現職よりも年収や福利厚生などの条件が良い職場に転職したい場合は、求められるポジションに対してどれだけ弁護士として即戦力で働けるかが問われます。
幅広い案件に携わった実績や、企業法務などの専門性が高い知識、実務に直結する知識やスキルを多く持っているほど、弁護士転職の選択肢は広がるでしょう。

「未経験からじっくり育てたい」「将来性を見込んで採用したい」といった求人は、若手弁護士が選考に進むことが多く、年齢で勝負するよりも実績や専門性に磨きをかけたほうが転職を有利に進めやすくなります。

司法試験合格者が増えるたびに弁護士資格の希少性は下がっていくので、苛烈な転職競争に勝ち抜くために常に市場から必要とされる即戦力人材であることが求められるのです。

年齢を重ねると転職が有利になるケースも

一般的な職種であれば高齢になるほど転職は難しくなりますが、弁護士の世界においては、高齢になっても若手より好条件で転職できるケースもあります。

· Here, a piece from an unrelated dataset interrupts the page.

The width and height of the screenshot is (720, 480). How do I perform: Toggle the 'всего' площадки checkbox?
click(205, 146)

弁護士全体の年収データを見てみても、実務経験の長さに応じて順当に年収が上がっていくケースが最も多く、市場価値が高い人材であれば転職を重ねても高い年収をキープすることが可能になります。

また、数多くのコンサルタント業務に携わる弁護士は、年齢を重ねることで「頼りやすそう」「経験豊富そう」といった良いイメージを持たれることもあります。こういった特徴から、一般的な職種に比べて高年齢でも転職を有利に進めやすくなるのです。

弁護士の転職で年齢よりも重要視されるポイント

年齢が影響されにくい弁護士の転職市場においては、年齢よりも評価されやすいポイントが何点かあります。ここからは、転職活動の際に覚えておきたい年齢以外の評価項目の中で代表的なものをいくつか紹介します。

仕事に対するモチベーションの高さ

面接官に強い印象を残すには、仕事に対する熱意や想いをしっかりとアピールすることが大切です。

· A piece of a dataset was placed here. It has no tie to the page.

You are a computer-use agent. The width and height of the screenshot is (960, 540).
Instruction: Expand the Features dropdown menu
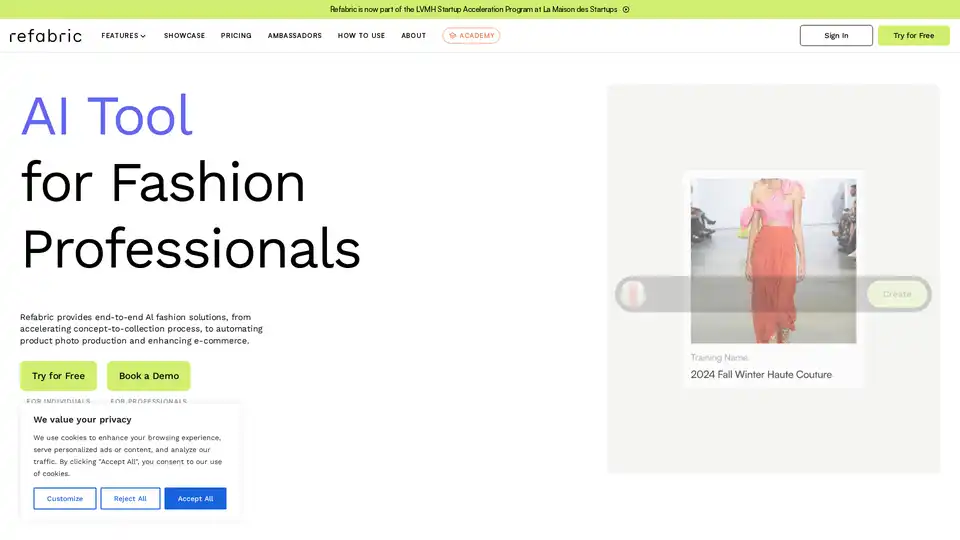point(120,36)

前述した通り弁護士は30代でも若手として認識されるケースが多く、ある程度の年齢でも多少の経験不足は許容されやすい傾向にあります。若さや実績で勝負できない場合は、仕事に対する本気度をきちんと伝えていくことが大事です。
たとえ実績や知識が不足していても、やる気に満ちていれば成長性が高いと評価されることが多く、ポテンシャルを買われて採用につながるケースがよくあります。

経験・実績・専門性

すでに豊富な実務経験がある人は、これまでの実績や自身の専門性をアピールしていくことが有効です。実務の中で得た知見や経験をベースにこれまでの実績をアピールすることで、希望の転職先を見つけられる可能性が高くなります。

弁護士の転職市場においては、広く浅く案件を捌ける人材よりも、特定分野に特化した専門性の高い方のほうが高く評価されます。そのため、将来的なキャリアを見据えて一度、ブティック型弁護士事務所への転職を目指してみるのも経験を積む一つの手です。

年相応のスキルを習得しているか

実務経験やスキルはもちろん大事ですが、それ以上に大切なのが「年相応の経験・スキルを習得できているか」というポイントです。

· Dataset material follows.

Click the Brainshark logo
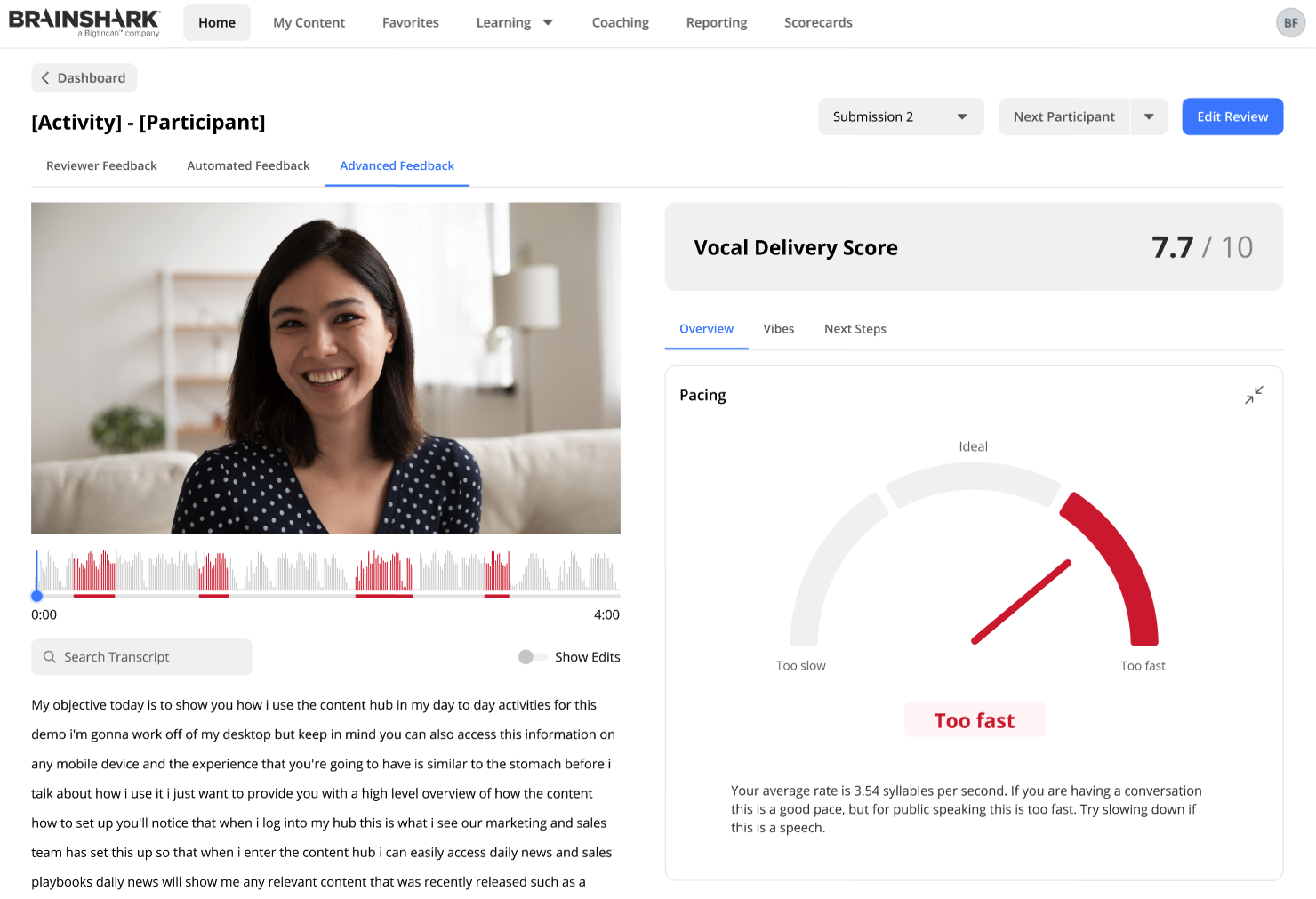This screenshot has width=1316, height=899. [x=84, y=22]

年相応のスキルといっても、現在の年齢というよりは、司法試験合格後から現在に至るまでの職務経歴とスキルのほうが注目されます。
弁護士歴に応じた経験・スキルが習得できていないと、「成長意欲が低い」「弁護士としての意識が低い」と評価される可能性が高くなります。逆に経歴の中で成長性が垣間見られると、現在の年齢に関係なく能力を評価されやすくなります。

コミュニケーション能力や協調性

中〜小規模の法律事務所の場合は、ボス弁(経営者)一人に数人のアソシエイト弁護士が在籍しているケースが多く、ボス弁の権力が非常に強くなりやすいです。そのため、いかにボス弁と円滑な人間関係を作れるかが転職のカギを握ります。

また、インハウスロイヤーへの転職を目指す場合は、複数の部署と問題なくコミュニケーションをとれるか、所属部署に上手く馴染めるかといったポイントも重視されます。

弁護士の年齢別で転職立ち回り方法を解説

ここからは、弁護士の年齢別に転職活動の立ち回り方を解説します。
自身の年齢に応じた転職の進め方を知っておくことで強みを上手にアピールできるので、転職対策の参考にしてみてください。

20代弁護士の転職

20代で弁護士として活躍している人は、法科大学院を卒業後に司法試験に短期合格した方が多いのが特徴です。無限の成長性を秘めたエリート層として評価されやすい一方で、実務経験は浅い場合が多いので、仕事に対する熱意やポテンシャルの高さを重点的にアピールしていくことが大切です。

若手人材なので転職先の選択肢は非常に多いです。ただし、大手・準大手弁護士事務所への転職を狙う場合は、若いうちから専門的なスキルの習得に励み、市場価値を高めていく努力が必要になるでしょう。

30代弁護士の転職

弁護士の転職市場において最も人材の動きが活発になりやすい30代は、積み上げるキャリアによって転職先の選択肢が広がりやすい期間と言えます。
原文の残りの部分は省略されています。